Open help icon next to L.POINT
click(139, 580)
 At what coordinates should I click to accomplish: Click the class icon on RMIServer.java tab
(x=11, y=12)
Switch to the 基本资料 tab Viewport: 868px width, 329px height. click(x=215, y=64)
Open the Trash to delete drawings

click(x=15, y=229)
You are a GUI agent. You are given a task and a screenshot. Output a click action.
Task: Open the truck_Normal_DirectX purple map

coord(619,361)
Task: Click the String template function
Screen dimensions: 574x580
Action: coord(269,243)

*****

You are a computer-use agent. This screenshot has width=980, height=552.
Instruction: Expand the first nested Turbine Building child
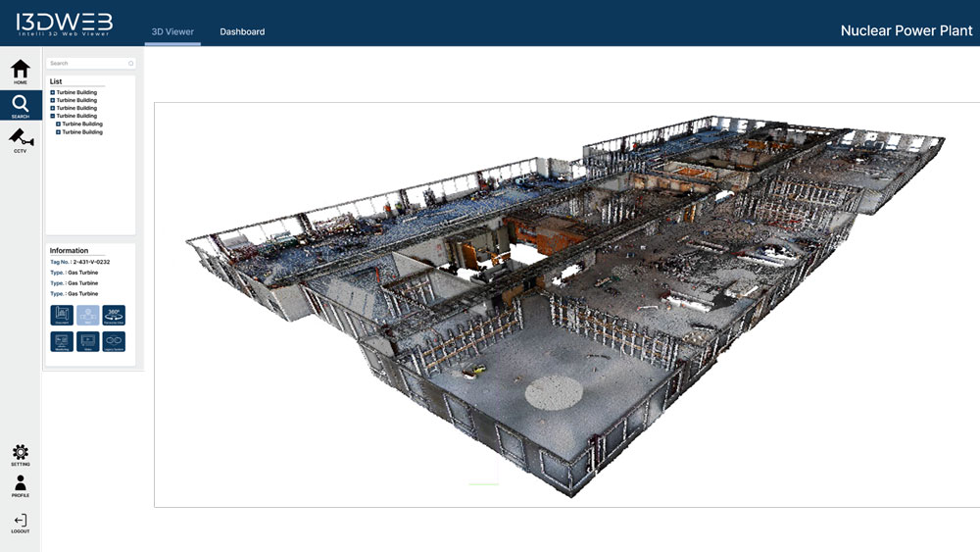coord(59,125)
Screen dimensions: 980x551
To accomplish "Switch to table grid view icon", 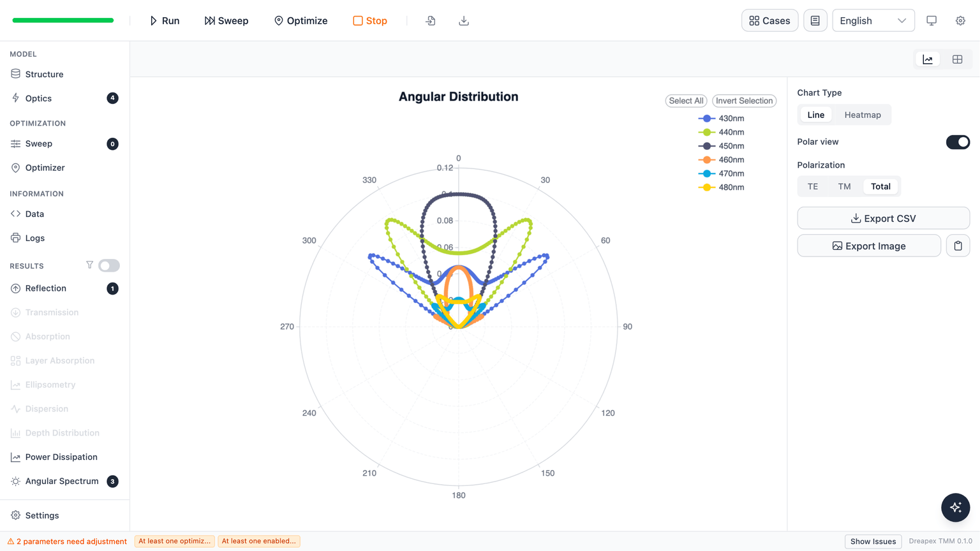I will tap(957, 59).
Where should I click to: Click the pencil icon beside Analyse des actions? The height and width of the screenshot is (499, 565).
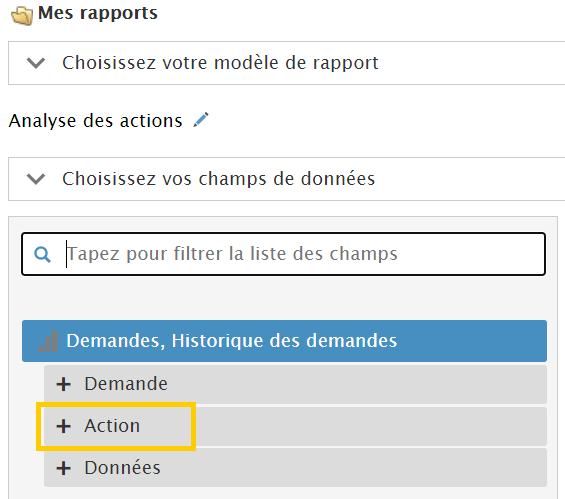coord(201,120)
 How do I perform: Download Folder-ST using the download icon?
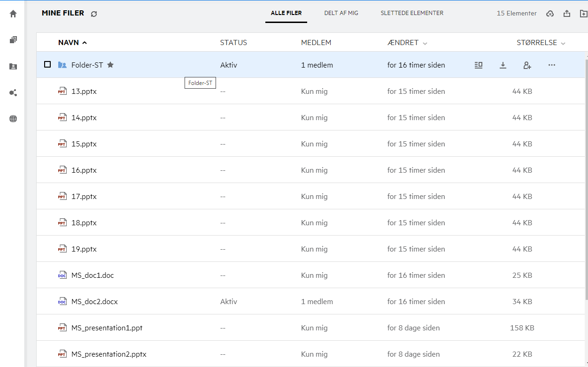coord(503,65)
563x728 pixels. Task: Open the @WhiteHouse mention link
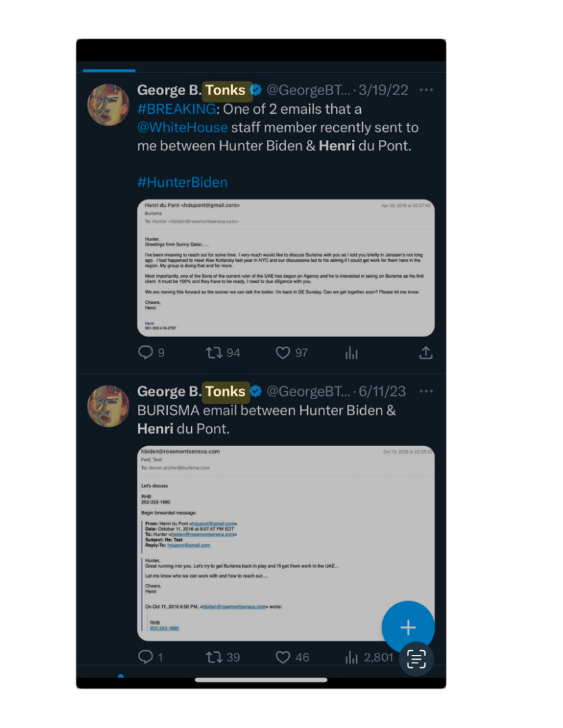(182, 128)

*****

• [Exercise prompt]: Go through the entries and report every line with the string "agent".

• [Finished exercise]:
You are a GUI agent. You are given a task and a screenshot. Output a click action.
You are a computer-use agent. This screenshot has width=980, height=552.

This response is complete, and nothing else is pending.